I must also respond to the statement made earlier in this Committee by the delegate from Cuba. It was my delegation’s hope that this dialogue would have been limited to matters listed on the agenda. However, the Cuban delegation, as in the past, has chosen to politicize this Committee. The United States Government has steadfastly observed our international obligations, particularly those of the ITU concerning avoidance of harmful interference to the services of other countries. For 44 years the Cuban people have been denied the right to choose their own representatives, to voice their opinions without fear of reprisal, to meet, or to organize freely. We continue to feel that the Cuban government’s opposition to Radio and TV Marti is driven solely by an underlying fear of the consequences of the Cuban people having full knowledge of their own country and the world around them; a freedom to which all members of the human race are entitled.
I would like to quote from three recent statements.
The first, from Secretary of State Powell, delivered on April 10th, and referring to the show trials conducted by Cuba in a vain effort to silence a growing opposition: “In recent days, the Cuban government has undertaken the most significant act of political repression in decades. Nearly 80 representatives of a growing and truly independent civil society have been arrested, convicted and sentenced to lengthy prison terms in summary, secret trials.
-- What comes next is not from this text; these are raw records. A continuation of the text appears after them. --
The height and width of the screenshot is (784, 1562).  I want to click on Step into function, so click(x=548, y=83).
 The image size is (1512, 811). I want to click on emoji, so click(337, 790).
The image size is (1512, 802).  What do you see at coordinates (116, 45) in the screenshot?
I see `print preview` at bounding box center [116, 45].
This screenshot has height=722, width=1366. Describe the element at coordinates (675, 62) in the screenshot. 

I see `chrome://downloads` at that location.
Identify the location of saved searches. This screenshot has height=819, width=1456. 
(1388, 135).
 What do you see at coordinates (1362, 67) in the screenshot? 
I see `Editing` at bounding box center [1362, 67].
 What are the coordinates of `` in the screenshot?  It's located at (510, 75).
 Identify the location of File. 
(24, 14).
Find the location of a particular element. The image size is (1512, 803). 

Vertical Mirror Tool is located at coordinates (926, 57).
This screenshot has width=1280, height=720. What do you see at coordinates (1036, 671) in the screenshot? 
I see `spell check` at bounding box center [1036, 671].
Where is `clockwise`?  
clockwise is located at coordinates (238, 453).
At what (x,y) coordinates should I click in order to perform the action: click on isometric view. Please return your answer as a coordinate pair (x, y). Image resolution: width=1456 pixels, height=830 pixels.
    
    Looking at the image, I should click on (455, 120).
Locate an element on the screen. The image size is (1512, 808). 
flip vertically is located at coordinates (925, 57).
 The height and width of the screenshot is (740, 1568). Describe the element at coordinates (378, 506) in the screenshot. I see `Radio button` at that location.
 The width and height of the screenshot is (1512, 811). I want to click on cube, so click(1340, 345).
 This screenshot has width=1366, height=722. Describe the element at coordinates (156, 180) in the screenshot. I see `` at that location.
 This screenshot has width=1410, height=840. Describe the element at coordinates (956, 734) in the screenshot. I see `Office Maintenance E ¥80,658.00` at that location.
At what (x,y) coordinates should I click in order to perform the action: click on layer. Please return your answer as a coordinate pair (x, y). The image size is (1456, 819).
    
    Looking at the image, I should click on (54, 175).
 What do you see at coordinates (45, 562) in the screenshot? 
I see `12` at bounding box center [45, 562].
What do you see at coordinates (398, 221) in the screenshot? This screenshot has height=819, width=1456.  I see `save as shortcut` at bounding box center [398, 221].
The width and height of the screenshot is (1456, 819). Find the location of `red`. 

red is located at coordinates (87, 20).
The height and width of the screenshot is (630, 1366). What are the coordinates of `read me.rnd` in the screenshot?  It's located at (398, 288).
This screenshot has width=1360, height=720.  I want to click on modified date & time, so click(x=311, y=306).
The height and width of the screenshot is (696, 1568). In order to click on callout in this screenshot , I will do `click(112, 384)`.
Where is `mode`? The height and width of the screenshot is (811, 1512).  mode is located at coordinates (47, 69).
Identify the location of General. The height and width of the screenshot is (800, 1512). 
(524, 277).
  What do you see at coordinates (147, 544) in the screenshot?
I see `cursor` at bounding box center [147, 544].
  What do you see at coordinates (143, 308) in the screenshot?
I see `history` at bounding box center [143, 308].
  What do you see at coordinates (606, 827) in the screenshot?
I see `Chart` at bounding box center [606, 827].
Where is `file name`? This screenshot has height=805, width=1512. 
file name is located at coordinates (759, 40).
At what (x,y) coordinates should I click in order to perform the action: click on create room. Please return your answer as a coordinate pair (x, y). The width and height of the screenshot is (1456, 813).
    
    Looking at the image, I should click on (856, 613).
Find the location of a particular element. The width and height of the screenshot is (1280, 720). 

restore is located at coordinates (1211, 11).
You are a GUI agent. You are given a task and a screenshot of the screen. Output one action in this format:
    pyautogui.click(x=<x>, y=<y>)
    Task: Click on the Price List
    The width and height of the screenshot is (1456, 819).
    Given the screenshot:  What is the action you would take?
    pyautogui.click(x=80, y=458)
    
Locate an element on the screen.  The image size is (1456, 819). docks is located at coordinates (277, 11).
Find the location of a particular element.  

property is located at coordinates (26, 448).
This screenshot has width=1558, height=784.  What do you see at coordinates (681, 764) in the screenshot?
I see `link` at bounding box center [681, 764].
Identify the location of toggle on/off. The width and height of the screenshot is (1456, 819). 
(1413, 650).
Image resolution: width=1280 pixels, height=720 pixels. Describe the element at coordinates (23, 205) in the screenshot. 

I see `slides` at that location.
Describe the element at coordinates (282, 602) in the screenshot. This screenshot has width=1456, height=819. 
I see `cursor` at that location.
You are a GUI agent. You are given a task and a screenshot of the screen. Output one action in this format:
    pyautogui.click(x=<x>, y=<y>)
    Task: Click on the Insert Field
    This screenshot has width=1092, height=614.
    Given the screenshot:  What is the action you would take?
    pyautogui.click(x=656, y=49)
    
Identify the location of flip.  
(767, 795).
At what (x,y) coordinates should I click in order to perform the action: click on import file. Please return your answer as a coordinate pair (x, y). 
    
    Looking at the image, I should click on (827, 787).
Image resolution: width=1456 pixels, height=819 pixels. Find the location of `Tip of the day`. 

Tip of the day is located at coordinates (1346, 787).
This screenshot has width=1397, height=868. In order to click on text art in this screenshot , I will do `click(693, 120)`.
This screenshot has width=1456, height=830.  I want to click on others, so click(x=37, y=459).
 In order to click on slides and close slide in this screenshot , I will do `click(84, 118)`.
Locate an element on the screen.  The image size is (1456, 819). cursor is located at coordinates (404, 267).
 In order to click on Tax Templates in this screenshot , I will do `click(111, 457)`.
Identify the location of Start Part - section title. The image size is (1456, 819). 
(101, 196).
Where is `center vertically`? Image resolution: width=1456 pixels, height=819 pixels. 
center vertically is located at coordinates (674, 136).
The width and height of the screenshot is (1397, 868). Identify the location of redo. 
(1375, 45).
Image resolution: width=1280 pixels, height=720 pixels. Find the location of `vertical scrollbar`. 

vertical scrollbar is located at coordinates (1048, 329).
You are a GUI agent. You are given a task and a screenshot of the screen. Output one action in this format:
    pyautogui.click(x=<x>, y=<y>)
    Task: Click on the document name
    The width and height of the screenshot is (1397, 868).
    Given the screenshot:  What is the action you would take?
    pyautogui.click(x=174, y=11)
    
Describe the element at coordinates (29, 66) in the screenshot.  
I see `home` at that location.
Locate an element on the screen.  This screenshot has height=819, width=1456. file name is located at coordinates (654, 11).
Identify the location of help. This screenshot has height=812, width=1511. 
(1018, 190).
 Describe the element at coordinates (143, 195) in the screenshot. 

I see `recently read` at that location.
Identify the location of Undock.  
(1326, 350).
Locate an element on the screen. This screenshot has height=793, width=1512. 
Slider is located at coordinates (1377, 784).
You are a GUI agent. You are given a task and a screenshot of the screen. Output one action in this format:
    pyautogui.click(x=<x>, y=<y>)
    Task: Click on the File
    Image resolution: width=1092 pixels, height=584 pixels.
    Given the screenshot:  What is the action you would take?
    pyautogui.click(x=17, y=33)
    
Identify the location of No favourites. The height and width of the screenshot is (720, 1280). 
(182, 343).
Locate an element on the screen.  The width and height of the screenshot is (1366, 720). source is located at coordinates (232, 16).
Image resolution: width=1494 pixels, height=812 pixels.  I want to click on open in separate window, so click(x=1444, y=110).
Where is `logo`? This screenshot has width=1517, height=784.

Their only crime was seeking basic human rights and freedoms.”
The second, from UN High Commissioner for Human Rights Vieira de Mello, delivered on April 9th, and referring to the recent summary executions of three Cubans accused of hijacking a boat: "There are questions about the fairness of such expedited proceedings, which have been closed to the public and observers, and I am calling for transparency…"Cuba must ensure that the accused benefit from due process, including the right to an adequate defence.”
The third from UNESCO Director-General Matsuura, delivered on April 7th: “I am very concerned about the situation of freedom of expression and press freedom in Cuba…Reports regarding the wave of recent arrests, in which at least 24 journalists and as many as 78 human rights activists have been jailed, were worrying…Promoting the free flow of ideas by word and image is part of UNESCO’s constitution…The arrests and subsequent trials represent a serious infringement of the right to freedom of expression and other basic rights recognized by the Universal Declaration of Human Rights…I urge the Cuban authorities to respect fundamental rights of journalists and other individuals arrested for speaking their mind.
In closing, I would again like to commend all members of the Department for their hard work and to pledge United States support for their continuing efforts to make the Department increasingly more efficient and effective.